Étant donné que The Lobster et The Killing Of A Sacred Deer étaient des films tellement « champ gauche », particuliers, fascinants, mais également inquiétants et sinistres, j'appréhendais quelque peu The Favourite, craignant vivre à nouveau une forme de traumatisme. Finalement, cette nouvelle proposition est beaucoup plus accessible que les deux films précédents de Yorgos Lanthimos. On y retrouve, certes, la même folie singulière du cinéaste grec, mais elle est plus contenue et dosée.
En apparence, The Favourite rappelle le drame historique conventionnel : des décors somptueux, des tenues fastueuses, un langage aristocratique, des problématiques administratives et militaires, mais sous l'écorce se cachent une histoire perverse, des répliques salaces et des conflits venimeux entre des femmes fortes qui ne s'en laissent pas imposer. Lanthimos dirige avec intelligence le spectateur au coeur de ce freak show royal. Ce film est brodé dans un humour noir qui décoiffe. À travers le langage raffiné, on retrouve des pointes de vulgarité qui peuvent certainement écorcher les oreilles sensibles, mais qui apportent au film un aspect comique inattendue.
À la tête de ce cirque monarchique, on retrouve un brillant trio d'actrices, composée d'Olivia Colman, de Emma Stone et de Rachel Weisz. Les trois comédiennes bénéficient chacune de leur moment de gloire. Elles offrent des performances si panachées et solides qu'il devient impossible de détourner son regard de ces vipères qui s'empoisonnent progressivement et mutuellement l'existence. Notons aussi l'excellent travail de Nicholas Hoult, un gentilhomme qui s'efforce de tirer profit du pouvoir dont jouissent certaines femmes du royaume.

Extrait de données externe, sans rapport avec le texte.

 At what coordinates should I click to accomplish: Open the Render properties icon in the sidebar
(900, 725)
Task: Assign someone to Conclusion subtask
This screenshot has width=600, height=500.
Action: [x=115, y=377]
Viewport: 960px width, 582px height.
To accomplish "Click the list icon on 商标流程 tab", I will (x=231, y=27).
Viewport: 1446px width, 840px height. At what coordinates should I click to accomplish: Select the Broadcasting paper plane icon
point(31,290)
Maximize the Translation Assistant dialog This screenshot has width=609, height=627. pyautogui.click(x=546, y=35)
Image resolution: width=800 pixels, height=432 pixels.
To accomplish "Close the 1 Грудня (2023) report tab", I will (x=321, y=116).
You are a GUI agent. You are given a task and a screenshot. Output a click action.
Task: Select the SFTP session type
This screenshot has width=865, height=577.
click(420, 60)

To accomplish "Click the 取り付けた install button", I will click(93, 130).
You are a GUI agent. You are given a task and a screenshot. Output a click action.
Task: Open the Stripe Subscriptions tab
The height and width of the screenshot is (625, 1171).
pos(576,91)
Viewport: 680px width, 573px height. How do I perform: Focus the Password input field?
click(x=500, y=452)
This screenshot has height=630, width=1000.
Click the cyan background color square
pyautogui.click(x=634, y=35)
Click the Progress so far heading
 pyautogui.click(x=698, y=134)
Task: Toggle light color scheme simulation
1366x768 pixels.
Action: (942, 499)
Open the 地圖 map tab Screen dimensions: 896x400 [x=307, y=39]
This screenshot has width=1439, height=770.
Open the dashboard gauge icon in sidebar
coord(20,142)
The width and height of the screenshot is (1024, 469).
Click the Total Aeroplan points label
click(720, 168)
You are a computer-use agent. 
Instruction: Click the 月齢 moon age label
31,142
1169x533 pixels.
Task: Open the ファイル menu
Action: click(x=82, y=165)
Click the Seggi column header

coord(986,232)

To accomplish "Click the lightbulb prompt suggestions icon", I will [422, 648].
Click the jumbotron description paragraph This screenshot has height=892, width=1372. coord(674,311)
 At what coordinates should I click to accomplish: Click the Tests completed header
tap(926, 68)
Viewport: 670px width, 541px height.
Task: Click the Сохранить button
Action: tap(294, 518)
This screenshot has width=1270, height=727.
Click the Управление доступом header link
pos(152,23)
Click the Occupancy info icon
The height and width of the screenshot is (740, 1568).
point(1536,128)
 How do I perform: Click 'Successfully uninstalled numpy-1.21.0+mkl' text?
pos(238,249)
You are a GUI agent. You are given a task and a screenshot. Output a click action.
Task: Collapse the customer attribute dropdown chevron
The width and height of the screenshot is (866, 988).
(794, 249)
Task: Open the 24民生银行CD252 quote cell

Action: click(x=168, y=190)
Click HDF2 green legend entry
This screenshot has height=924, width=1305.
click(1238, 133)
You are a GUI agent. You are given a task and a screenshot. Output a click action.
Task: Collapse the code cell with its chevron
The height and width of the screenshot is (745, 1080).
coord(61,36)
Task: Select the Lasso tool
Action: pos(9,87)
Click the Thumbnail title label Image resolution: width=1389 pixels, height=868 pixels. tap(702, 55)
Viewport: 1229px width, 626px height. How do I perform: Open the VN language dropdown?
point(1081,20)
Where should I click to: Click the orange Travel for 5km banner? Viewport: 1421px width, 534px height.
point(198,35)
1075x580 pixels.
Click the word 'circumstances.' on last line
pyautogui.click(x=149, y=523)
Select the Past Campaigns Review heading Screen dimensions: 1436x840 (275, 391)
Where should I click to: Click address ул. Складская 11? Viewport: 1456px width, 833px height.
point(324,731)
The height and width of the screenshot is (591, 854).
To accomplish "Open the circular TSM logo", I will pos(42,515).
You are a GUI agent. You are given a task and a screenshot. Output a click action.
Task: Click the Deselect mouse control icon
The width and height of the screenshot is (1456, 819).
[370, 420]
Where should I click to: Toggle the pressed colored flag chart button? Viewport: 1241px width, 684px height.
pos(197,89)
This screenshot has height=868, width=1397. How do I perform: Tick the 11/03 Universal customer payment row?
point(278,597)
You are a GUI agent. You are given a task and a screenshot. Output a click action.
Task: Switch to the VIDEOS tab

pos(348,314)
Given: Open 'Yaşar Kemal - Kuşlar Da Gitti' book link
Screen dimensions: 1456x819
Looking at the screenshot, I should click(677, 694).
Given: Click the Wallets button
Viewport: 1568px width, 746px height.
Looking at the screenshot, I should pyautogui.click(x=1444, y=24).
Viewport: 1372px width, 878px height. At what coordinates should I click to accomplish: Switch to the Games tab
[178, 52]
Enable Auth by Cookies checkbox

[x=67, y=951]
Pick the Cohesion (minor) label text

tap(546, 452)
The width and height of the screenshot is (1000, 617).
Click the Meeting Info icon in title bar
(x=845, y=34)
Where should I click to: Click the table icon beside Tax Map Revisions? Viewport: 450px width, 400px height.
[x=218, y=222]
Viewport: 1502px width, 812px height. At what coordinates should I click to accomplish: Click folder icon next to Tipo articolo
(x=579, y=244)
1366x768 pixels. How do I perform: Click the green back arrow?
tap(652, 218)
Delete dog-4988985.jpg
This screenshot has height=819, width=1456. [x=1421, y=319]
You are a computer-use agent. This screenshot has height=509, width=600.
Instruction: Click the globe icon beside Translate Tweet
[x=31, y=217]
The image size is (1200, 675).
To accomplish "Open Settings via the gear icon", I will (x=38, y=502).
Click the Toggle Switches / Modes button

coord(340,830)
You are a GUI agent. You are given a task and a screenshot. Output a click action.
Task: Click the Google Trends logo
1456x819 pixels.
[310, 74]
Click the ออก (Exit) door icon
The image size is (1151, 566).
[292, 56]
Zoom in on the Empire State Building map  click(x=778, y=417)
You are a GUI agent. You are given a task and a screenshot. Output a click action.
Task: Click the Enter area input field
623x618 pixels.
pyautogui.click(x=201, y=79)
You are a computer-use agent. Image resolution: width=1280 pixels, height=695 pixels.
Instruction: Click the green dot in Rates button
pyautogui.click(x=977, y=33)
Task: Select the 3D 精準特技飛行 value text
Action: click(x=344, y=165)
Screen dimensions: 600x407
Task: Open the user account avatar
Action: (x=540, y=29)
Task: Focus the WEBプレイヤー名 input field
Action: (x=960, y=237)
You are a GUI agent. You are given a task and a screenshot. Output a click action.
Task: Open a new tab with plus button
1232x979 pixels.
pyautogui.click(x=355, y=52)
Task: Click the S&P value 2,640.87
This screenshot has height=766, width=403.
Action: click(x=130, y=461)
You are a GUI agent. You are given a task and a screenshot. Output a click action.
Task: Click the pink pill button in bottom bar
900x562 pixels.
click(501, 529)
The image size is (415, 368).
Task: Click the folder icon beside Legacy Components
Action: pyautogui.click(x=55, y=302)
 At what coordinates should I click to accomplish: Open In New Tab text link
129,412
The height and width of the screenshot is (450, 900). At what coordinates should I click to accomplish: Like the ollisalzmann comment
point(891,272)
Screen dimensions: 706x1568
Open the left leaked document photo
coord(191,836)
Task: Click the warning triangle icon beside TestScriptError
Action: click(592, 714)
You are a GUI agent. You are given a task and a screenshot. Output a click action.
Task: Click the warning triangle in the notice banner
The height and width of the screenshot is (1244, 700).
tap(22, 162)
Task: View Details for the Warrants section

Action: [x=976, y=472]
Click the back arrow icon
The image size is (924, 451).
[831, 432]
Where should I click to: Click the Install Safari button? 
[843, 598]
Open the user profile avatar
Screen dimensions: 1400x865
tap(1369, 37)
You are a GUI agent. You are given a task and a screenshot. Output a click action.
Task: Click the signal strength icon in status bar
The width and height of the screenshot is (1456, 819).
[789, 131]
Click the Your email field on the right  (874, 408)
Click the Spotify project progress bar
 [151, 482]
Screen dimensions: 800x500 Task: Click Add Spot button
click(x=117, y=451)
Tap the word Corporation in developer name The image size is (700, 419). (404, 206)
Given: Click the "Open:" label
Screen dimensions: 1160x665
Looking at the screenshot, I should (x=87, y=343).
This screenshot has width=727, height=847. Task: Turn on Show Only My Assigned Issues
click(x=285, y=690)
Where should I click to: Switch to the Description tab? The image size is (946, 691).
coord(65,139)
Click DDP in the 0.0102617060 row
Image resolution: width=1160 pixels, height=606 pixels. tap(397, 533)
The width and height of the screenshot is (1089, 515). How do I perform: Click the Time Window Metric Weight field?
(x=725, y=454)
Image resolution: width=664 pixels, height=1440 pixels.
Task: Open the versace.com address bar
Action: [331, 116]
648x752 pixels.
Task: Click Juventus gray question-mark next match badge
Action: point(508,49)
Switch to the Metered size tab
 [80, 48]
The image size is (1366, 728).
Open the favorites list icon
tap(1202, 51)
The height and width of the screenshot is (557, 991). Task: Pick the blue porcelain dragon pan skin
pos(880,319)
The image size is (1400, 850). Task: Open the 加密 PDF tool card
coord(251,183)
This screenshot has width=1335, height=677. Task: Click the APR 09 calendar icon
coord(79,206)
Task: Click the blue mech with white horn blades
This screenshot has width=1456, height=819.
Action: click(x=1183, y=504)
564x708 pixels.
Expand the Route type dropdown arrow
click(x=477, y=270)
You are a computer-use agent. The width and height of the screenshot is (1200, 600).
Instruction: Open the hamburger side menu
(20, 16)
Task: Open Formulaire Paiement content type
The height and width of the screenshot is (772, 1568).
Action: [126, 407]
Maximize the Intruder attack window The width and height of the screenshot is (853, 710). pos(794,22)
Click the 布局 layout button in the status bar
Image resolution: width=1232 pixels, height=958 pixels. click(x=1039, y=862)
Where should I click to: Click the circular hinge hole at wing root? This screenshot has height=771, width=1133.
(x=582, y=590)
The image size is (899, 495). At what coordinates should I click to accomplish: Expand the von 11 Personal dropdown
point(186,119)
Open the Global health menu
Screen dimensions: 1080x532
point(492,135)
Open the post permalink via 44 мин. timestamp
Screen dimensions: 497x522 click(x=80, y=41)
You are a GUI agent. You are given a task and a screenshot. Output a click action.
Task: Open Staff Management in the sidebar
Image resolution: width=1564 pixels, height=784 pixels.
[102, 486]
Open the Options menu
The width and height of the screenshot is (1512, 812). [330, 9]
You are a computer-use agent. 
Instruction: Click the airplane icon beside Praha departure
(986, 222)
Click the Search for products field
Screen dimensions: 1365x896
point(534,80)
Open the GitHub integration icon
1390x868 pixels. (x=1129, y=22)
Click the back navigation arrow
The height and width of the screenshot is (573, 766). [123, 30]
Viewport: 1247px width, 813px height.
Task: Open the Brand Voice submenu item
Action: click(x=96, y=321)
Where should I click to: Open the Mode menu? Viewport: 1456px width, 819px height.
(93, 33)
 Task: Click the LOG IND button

La réalisation de Lanthimos n'est que la cerise sur le gâteau. Ses spectaculaires grands-angles nous chavirent de scène en scène, tout comme sa trame sonore théâtrale. On a parfois l'impression d'entrer dans le tableau d'un grand peintre du XVIIe siècle et d'y découvrir, avec stupéfaction, une histoire bien différente de celle que les historiens ou les conservateurs de musée nous ont racontée. Et, on adore ça!
Dans cette ère du #moiaussi et des revendications des femmes pour l'égalité, ce film tombe à point. C'est pourquoi on peut s'imaginer que les votants de l'Académie seront plus enclins à choisir cette proposition pour le grand prix des Oscars en 2019. Quoi qu'il en soit, The Favourite est une oeuvre fantastique et mémorable, qu'on ne doit pas manquer, surtout sur grand écran, car sa grandiloquence en est d'autant plus tranchante.